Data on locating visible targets

▶

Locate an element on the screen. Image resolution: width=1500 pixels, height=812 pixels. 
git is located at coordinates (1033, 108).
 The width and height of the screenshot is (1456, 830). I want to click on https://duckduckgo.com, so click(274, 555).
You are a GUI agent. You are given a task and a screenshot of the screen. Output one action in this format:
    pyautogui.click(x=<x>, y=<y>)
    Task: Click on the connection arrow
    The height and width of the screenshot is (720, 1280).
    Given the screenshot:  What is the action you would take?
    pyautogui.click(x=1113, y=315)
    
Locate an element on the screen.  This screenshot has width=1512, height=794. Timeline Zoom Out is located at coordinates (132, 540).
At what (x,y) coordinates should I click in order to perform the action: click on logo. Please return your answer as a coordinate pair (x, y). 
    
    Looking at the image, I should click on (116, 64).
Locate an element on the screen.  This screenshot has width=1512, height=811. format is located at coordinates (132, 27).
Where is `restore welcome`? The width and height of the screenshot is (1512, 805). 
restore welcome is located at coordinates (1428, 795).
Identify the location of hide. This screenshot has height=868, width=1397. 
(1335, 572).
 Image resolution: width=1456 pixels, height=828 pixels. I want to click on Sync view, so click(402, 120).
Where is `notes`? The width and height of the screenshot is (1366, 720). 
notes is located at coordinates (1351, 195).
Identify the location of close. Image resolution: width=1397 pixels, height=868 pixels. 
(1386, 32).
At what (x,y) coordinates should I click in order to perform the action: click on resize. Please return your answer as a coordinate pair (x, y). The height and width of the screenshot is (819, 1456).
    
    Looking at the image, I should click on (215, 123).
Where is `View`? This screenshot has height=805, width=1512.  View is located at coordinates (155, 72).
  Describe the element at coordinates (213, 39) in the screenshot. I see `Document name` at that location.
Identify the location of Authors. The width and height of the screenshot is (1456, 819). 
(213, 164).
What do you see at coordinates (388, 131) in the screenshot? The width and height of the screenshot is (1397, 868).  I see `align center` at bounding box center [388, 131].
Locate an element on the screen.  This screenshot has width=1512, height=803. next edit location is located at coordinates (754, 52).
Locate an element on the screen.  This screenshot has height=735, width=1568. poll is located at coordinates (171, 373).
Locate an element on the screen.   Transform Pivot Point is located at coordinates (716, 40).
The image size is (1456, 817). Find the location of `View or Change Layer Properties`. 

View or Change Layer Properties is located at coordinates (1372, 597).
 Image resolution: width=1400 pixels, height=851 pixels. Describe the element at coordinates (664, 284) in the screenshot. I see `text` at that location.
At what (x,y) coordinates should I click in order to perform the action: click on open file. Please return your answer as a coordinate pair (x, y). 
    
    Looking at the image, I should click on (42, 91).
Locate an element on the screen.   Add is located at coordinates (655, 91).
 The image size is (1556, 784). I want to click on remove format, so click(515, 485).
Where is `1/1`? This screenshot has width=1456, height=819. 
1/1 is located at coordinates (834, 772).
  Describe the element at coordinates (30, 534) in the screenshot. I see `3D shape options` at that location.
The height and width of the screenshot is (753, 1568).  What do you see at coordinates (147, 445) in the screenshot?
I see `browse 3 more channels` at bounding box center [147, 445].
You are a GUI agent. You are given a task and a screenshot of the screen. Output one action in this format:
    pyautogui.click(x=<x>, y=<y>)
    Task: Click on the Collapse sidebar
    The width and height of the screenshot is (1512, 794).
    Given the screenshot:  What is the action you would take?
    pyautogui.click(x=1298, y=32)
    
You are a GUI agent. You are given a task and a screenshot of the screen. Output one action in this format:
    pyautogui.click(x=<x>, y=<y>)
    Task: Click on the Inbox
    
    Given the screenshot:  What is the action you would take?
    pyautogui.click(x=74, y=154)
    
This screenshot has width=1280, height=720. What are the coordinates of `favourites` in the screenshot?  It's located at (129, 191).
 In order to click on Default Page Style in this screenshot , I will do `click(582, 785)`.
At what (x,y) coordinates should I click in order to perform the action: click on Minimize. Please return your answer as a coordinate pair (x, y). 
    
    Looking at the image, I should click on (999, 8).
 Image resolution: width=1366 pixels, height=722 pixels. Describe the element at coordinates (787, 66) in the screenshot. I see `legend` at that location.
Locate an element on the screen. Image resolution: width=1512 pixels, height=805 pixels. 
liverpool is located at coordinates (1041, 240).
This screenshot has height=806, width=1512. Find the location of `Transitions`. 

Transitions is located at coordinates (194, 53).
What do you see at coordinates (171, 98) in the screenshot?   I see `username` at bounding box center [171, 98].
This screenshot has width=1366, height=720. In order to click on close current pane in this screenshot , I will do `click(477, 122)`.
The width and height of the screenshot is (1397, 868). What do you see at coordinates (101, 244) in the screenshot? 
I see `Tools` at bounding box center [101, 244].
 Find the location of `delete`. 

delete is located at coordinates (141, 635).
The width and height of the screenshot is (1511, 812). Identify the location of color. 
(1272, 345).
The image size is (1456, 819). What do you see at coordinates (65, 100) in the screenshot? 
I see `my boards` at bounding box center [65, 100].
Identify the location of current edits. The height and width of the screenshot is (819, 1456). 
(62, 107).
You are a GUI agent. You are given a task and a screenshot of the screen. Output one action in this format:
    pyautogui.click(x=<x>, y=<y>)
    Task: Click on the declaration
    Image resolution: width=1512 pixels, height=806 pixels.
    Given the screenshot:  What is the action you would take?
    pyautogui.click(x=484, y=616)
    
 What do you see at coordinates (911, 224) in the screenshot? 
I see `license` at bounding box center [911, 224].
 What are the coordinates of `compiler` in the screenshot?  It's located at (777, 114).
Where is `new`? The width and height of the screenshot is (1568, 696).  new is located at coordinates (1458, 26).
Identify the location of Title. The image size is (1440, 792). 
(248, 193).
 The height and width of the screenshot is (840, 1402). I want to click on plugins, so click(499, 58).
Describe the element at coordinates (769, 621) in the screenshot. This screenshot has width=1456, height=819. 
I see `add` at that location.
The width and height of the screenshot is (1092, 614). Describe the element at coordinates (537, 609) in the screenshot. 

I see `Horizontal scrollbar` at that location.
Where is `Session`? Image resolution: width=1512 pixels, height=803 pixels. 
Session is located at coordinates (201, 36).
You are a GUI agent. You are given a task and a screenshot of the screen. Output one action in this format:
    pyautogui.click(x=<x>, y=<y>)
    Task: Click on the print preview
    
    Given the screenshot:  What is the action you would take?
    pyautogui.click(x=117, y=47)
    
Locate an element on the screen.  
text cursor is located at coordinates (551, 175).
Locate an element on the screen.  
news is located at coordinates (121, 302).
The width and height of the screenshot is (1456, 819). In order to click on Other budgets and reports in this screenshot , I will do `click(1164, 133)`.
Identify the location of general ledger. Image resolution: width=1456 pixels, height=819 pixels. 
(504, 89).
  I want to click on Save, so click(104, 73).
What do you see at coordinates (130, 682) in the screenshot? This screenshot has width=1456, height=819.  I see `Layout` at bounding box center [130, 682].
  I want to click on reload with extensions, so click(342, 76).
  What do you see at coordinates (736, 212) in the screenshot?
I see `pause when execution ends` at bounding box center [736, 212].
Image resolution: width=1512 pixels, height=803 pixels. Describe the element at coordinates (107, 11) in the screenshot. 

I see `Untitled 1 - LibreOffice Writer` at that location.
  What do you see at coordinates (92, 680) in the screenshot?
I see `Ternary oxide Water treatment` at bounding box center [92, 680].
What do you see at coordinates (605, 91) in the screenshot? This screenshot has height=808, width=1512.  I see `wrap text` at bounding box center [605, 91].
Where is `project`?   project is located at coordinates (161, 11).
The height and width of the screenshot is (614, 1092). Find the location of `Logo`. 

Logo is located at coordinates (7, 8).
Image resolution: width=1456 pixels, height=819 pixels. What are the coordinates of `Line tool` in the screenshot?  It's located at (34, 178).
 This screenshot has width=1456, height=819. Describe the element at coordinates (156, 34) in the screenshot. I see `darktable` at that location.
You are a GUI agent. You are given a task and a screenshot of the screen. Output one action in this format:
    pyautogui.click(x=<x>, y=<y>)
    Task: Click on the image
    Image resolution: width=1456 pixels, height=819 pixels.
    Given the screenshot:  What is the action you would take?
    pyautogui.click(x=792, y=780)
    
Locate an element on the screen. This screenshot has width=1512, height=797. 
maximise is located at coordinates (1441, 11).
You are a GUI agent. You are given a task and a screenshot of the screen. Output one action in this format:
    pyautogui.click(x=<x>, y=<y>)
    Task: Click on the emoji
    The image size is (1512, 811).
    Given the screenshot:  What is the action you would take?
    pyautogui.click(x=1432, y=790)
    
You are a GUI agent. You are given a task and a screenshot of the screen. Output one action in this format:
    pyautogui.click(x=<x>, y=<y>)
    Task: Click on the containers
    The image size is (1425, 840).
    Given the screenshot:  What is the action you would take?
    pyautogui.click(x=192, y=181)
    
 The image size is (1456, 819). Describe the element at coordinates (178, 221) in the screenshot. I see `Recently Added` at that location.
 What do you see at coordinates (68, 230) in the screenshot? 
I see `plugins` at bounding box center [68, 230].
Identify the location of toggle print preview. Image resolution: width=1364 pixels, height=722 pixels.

◀

**Task prompt:**
Rewrite the entries starting at the beginning and ending at the line that contains "Looking at the image, I should click on (116, 64).", with "connection arrow" replaced by "connector arrow" and everything else unchanged.

**Exercise output:**
Locate an element on the screen. Image resolution: width=1500 pixels, height=812 pixels. 
git is located at coordinates (1033, 108).
 The width and height of the screenshot is (1456, 830). I want to click on https://duckduckgo.com, so click(274, 555).
You are a GUI agent. You are given a task and a screenshot of the screen. Output one action in this format:
    pyautogui.click(x=<x>, y=<y>)
    Task: Click on the connector arrow
    The height and width of the screenshot is (720, 1280).
    Given the screenshot:  What is the action you would take?
    pyautogui.click(x=1113, y=315)
    
Locate an element on the screen.  This screenshot has width=1512, height=794. Timeline Zoom Out is located at coordinates (132, 540).
At what (x,y) coordinates should I click in order to perform the action: click on logo. Please return your answer as a coordinate pair (x, y). 
    
    Looking at the image, I should click on (116, 64).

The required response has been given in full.